#### EXERCISE PROMPT:
Starting at the line that contains "Given: Toggle Mikael to Present", write out every line through the last one in the records below, word for word. Leave out any pictures.

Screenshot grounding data
____

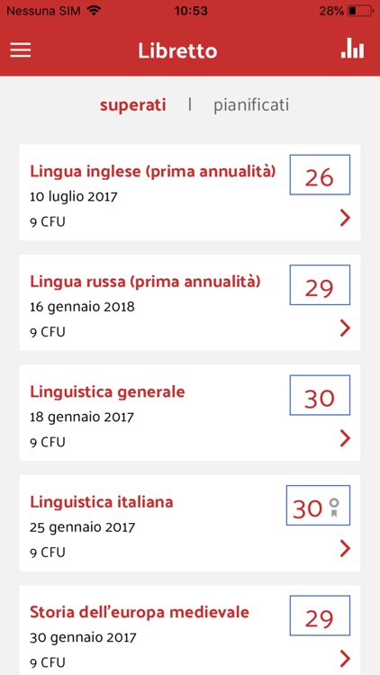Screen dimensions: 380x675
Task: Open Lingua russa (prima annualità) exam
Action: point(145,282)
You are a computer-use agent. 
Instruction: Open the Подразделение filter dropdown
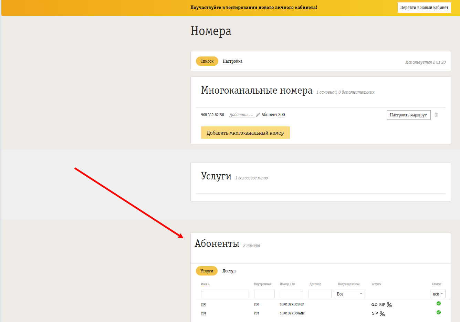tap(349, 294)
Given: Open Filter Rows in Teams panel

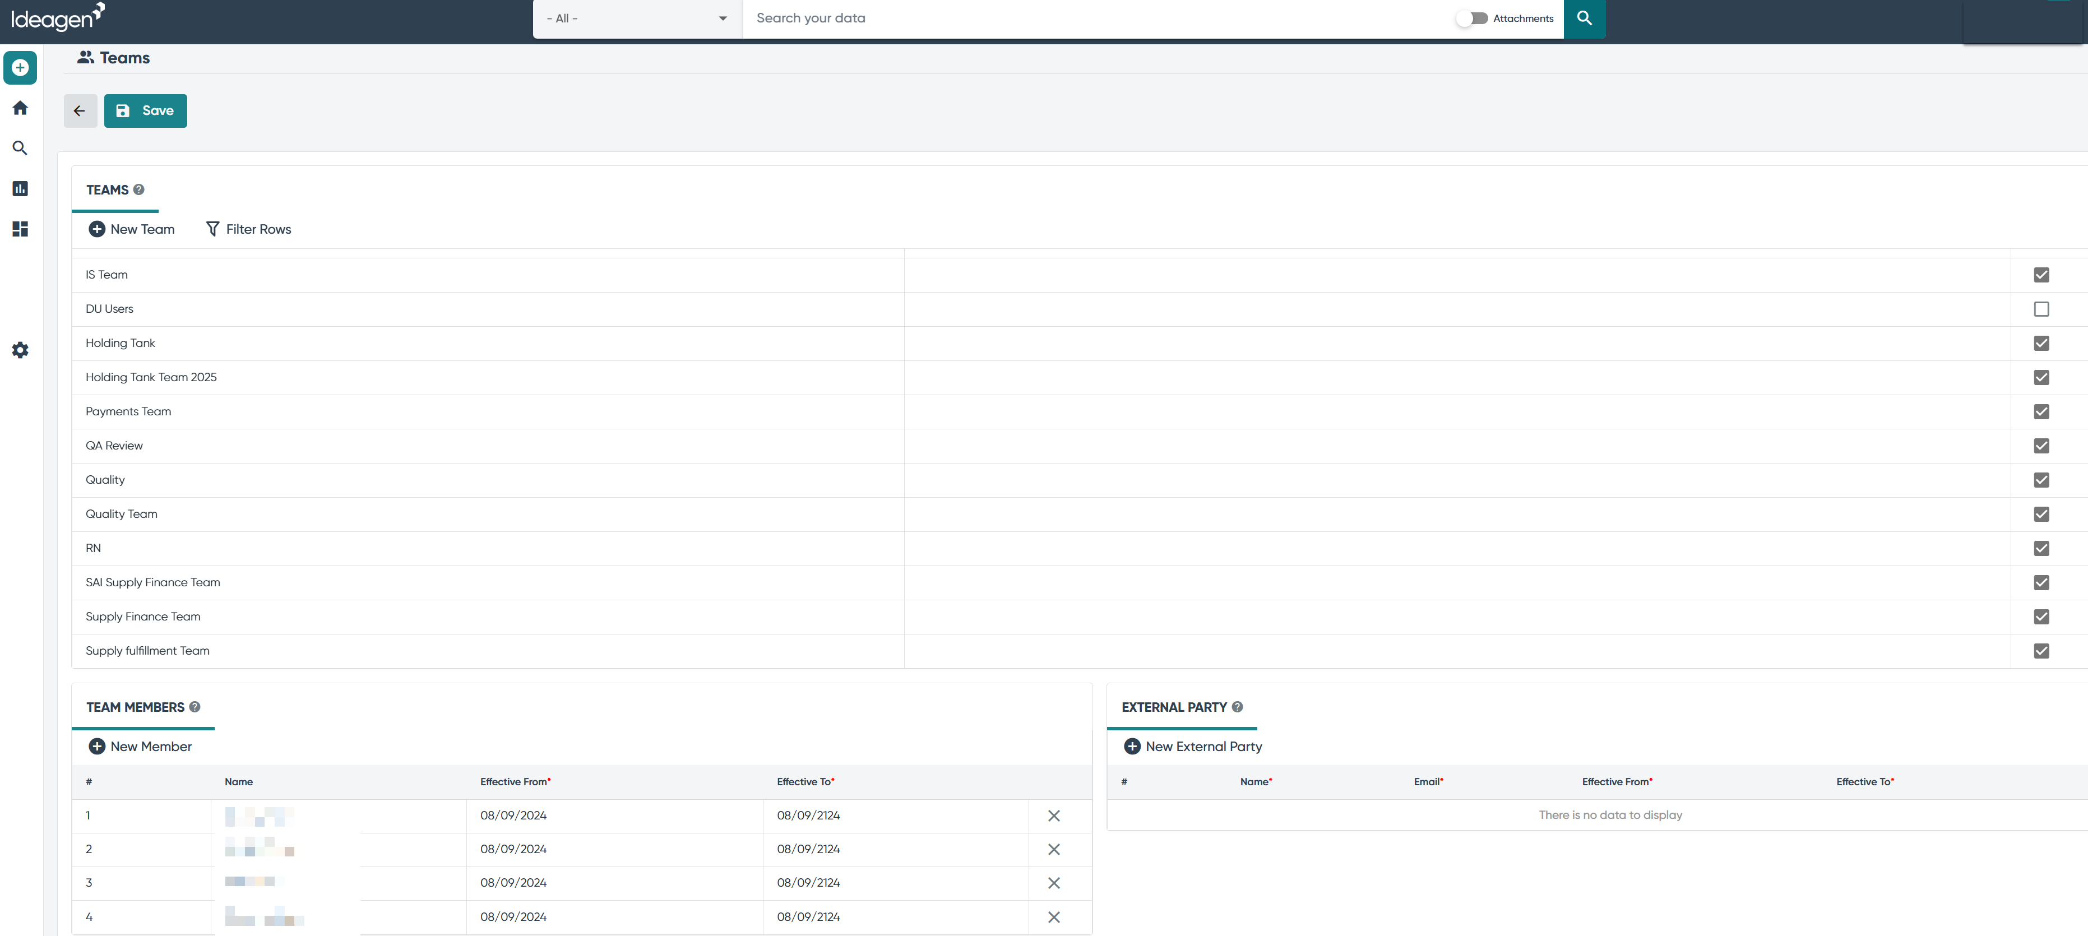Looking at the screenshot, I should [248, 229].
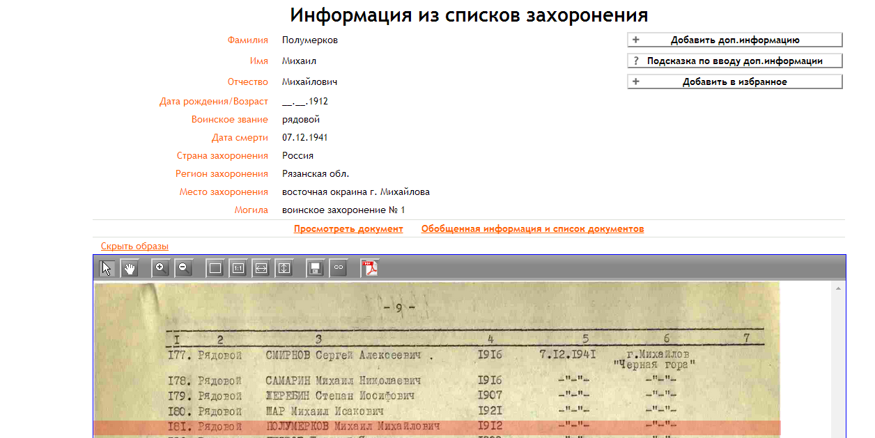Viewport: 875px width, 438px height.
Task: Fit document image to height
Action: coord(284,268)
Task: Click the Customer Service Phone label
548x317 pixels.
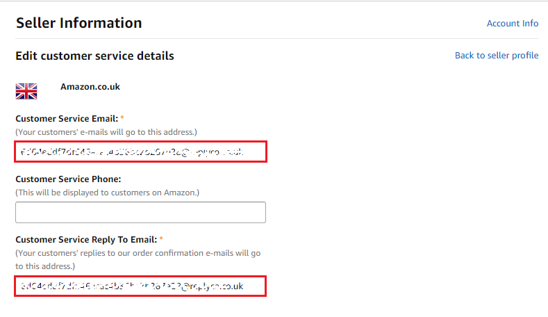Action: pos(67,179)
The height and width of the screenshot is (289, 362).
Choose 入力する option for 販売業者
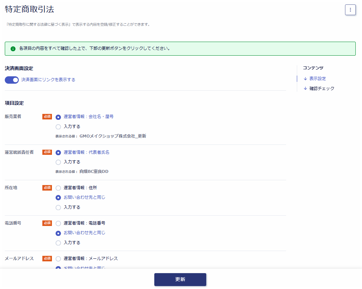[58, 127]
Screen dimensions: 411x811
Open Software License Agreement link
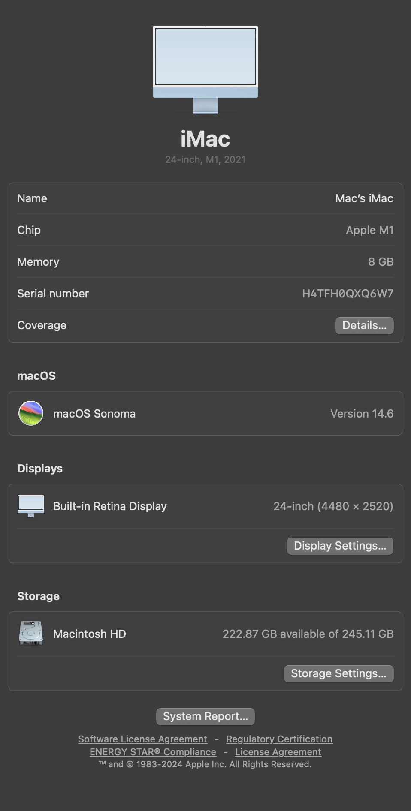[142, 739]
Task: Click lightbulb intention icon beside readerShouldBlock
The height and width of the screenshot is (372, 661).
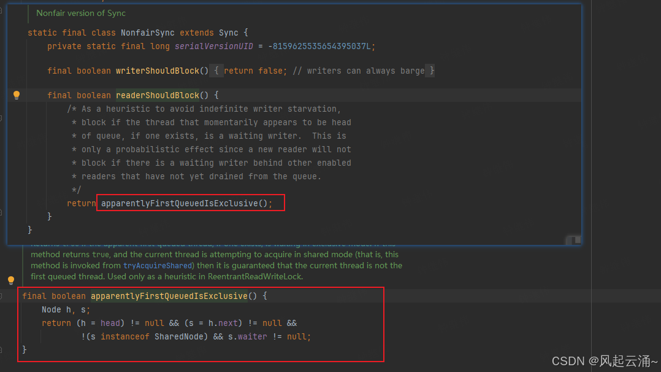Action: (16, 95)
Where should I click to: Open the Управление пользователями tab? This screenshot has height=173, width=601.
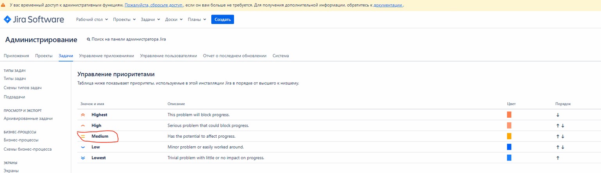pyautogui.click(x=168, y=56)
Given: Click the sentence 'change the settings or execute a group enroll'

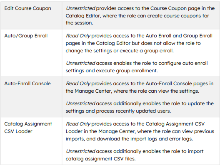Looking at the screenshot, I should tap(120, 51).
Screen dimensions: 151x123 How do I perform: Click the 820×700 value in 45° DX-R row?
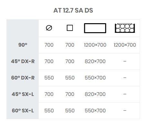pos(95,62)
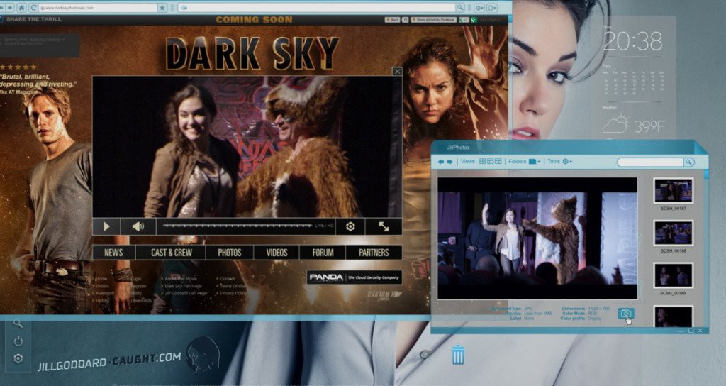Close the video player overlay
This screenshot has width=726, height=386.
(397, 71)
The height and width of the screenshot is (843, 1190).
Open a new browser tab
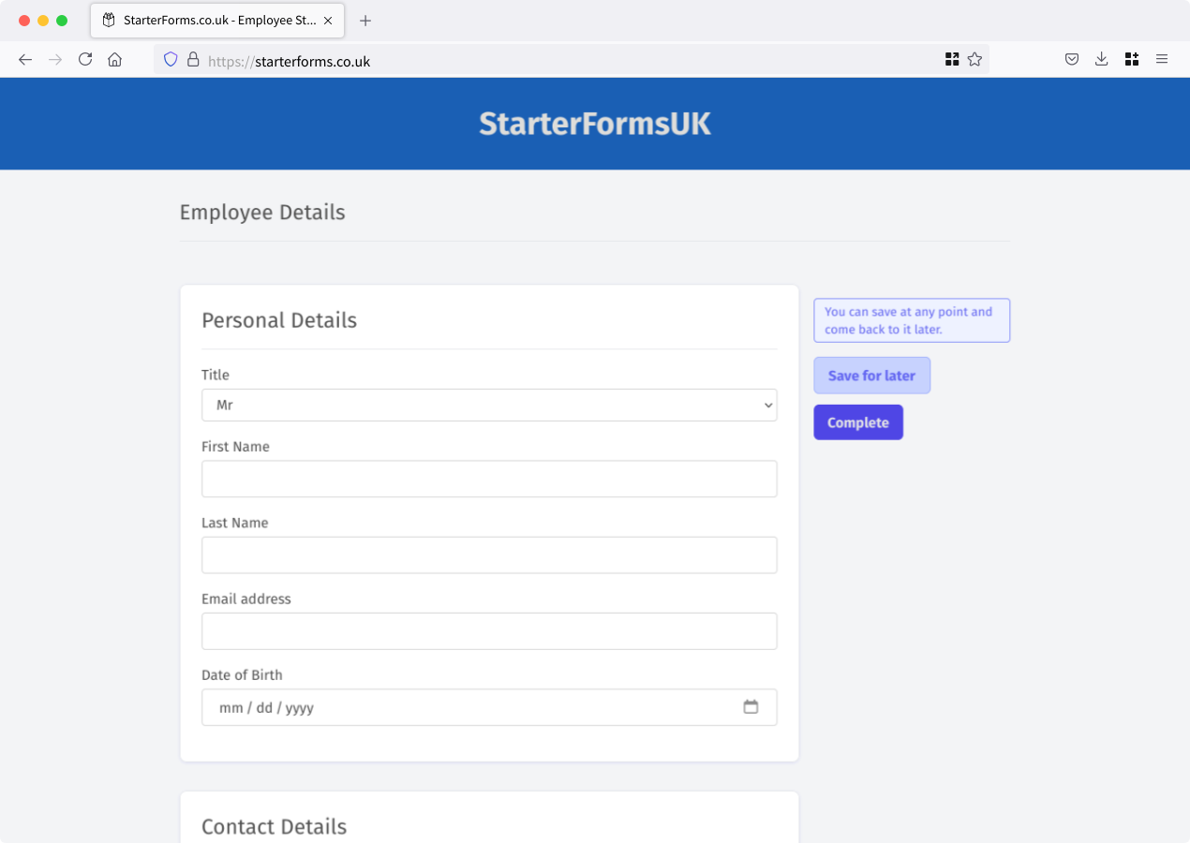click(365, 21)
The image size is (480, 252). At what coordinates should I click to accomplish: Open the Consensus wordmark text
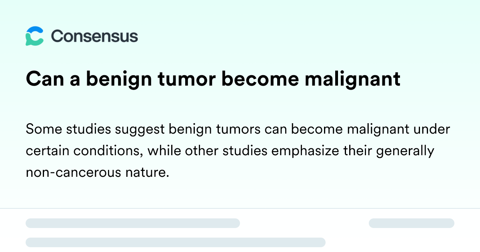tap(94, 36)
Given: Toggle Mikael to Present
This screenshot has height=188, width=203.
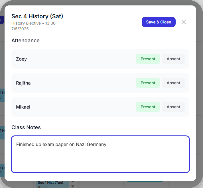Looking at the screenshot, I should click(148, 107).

____

#### FINISHED EXERCISE:
Given: Toggle Mikael to Present
This screenshot has height=188, width=203.
Looking at the screenshot, I should click(148, 107).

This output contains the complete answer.